** INPUT MATERIAL follows **
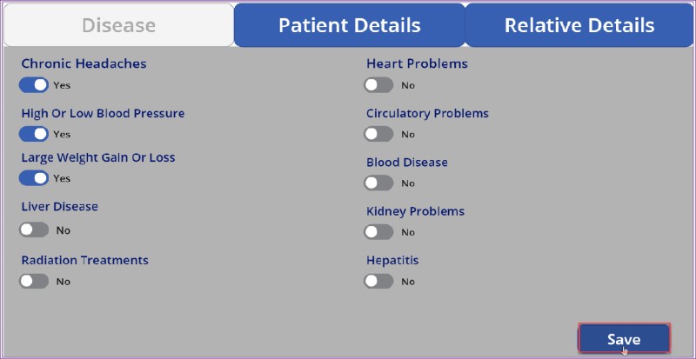696x359 pixels.
Task: Click the Liver Disease label
Action: coord(59,207)

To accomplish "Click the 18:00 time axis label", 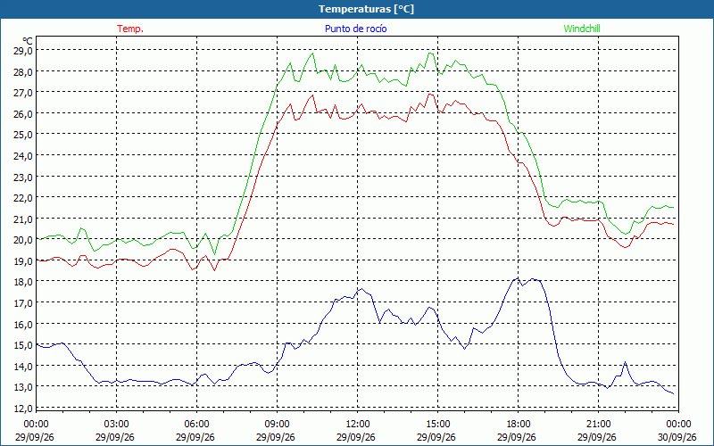I will 519,425.
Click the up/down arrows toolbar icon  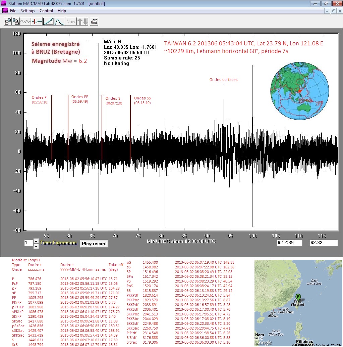pyautogui.click(x=82, y=22)
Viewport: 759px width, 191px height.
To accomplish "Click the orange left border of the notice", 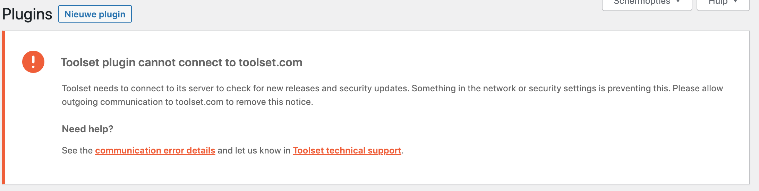I will coord(3,107).
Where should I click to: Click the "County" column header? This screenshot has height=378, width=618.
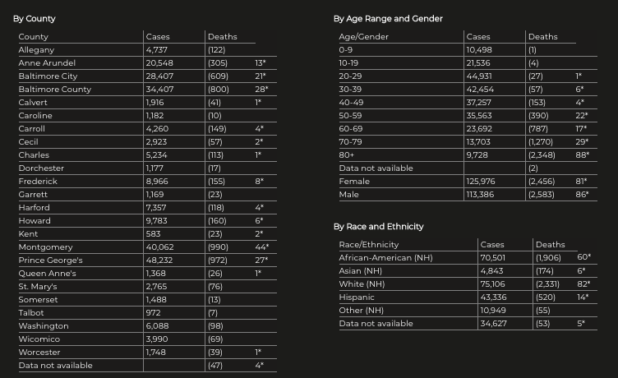(x=34, y=37)
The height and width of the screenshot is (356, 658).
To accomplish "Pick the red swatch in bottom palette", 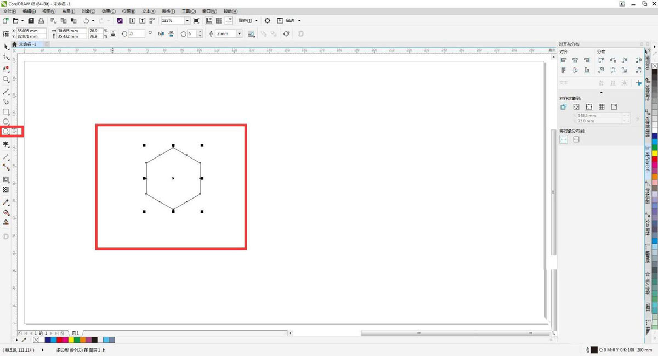I will (x=60, y=340).
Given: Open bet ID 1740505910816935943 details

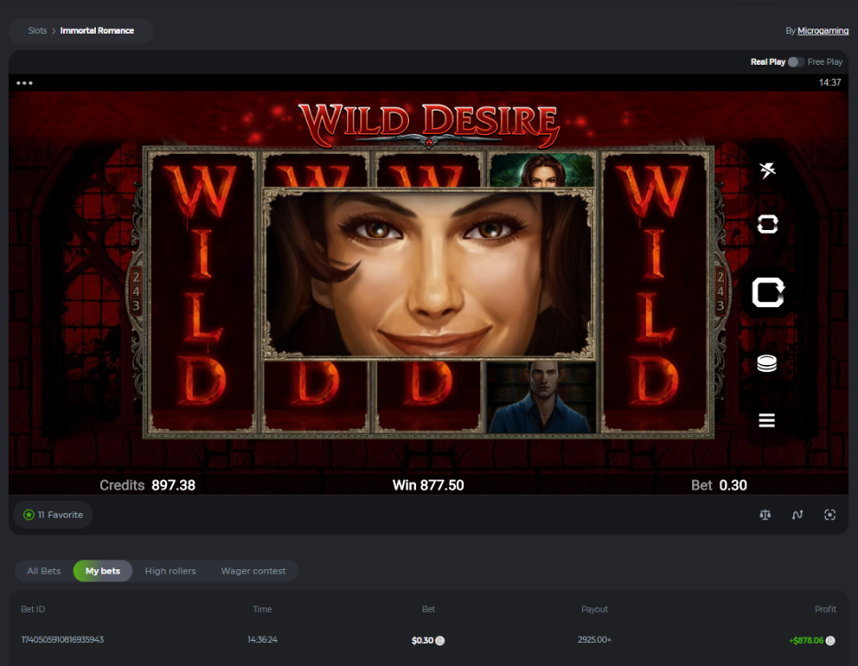Looking at the screenshot, I should pos(62,639).
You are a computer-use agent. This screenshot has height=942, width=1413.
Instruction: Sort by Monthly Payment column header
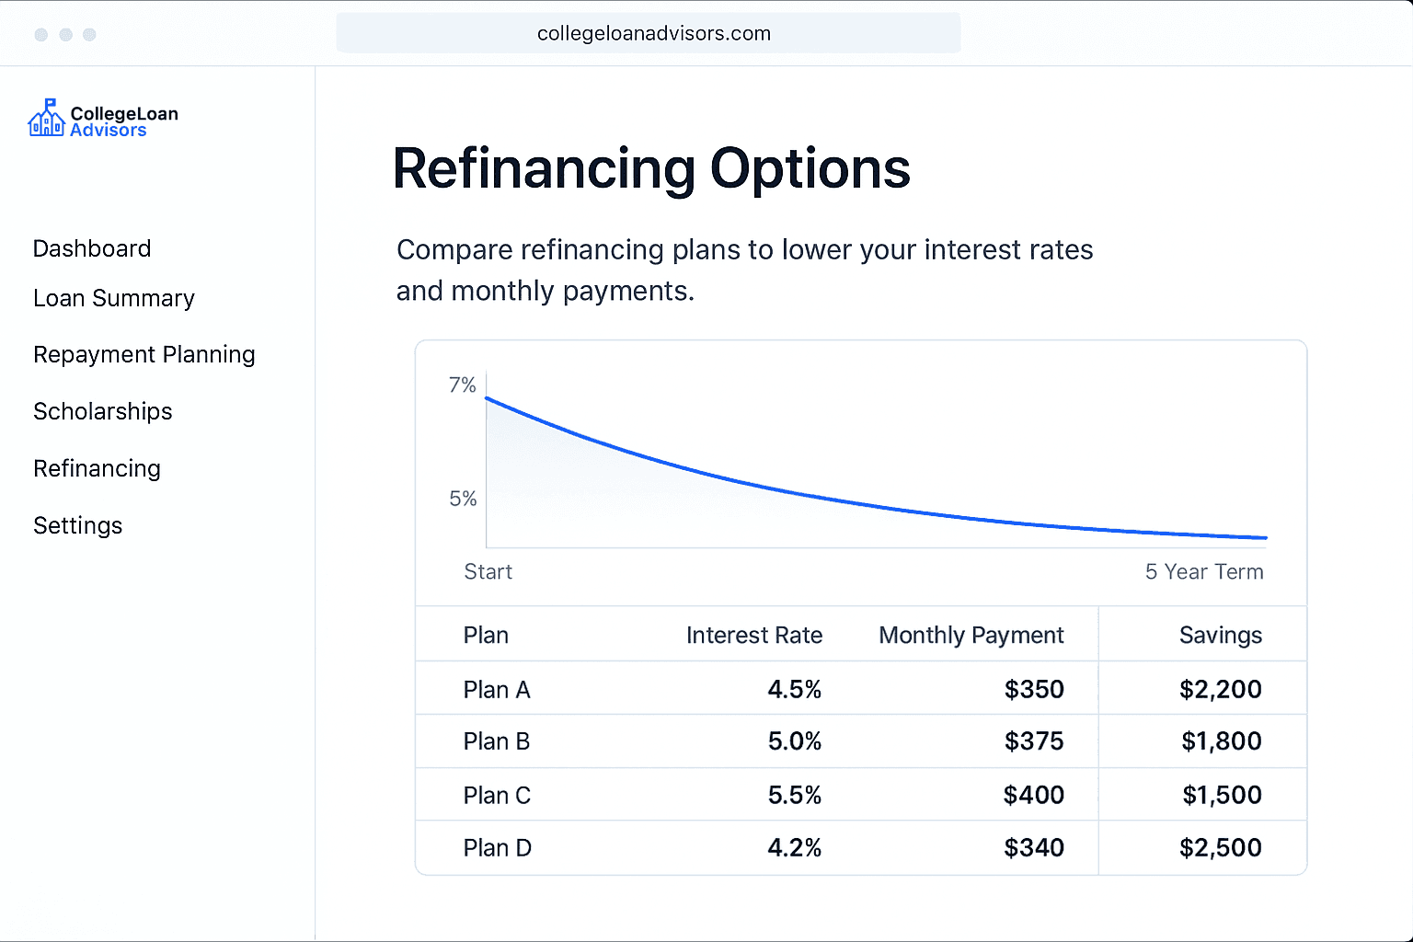click(971, 635)
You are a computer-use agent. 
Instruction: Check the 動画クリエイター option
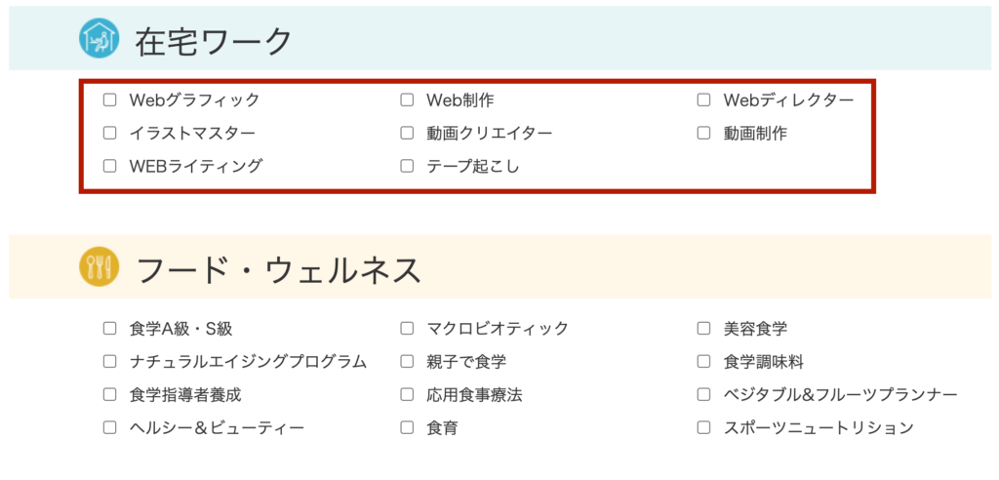point(407,134)
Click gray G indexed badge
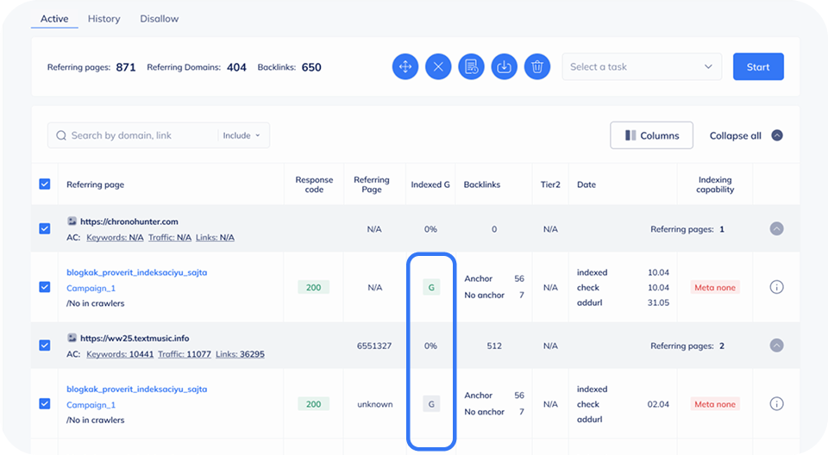Image resolution: width=828 pixels, height=455 pixels. point(431,403)
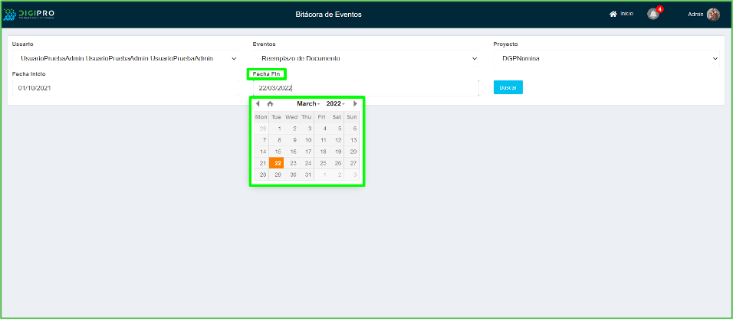733x320 pixels.
Task: Click the calendar home (today) icon
Action: click(x=270, y=103)
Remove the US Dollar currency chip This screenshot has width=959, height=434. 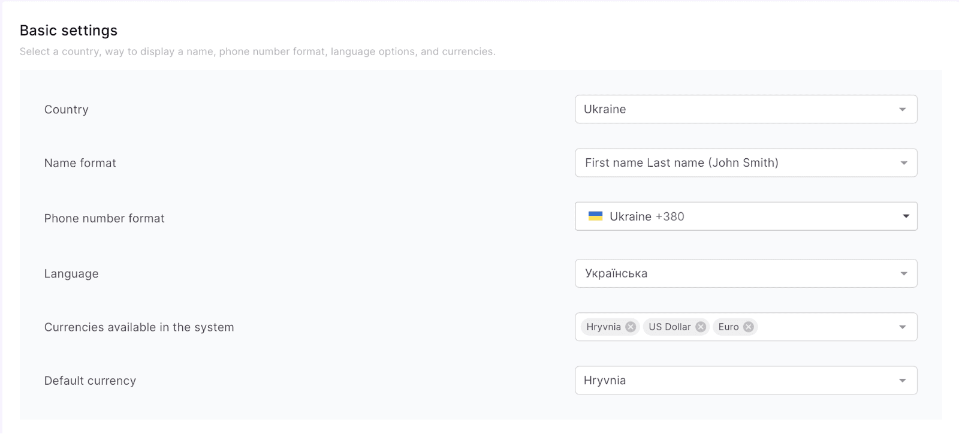click(x=701, y=327)
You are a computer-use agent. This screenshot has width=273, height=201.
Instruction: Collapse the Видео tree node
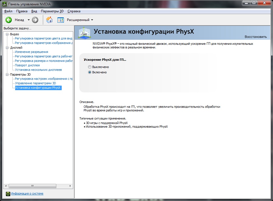7,34
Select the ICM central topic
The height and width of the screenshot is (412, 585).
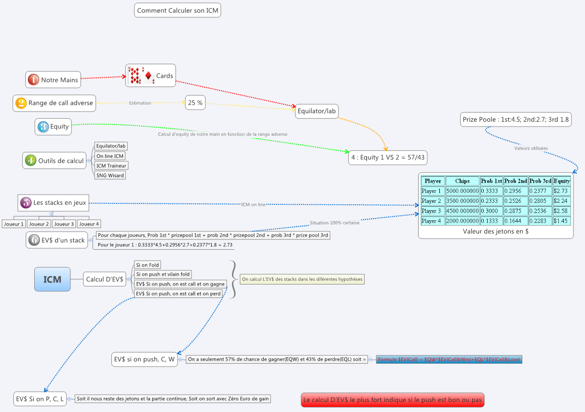click(52, 279)
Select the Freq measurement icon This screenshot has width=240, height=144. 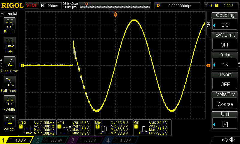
** End of INPUT MATERIAL **
REQUIREMENT: All lines in the records above that contain "computer" are to be reported.

PROBLEM SOLUTION:
You are a computer-use agent. This screenshot has height=942, width=1413.
You are a computer-use agent. 
You are a computer-use agent. This screenshot has width=273, height=201.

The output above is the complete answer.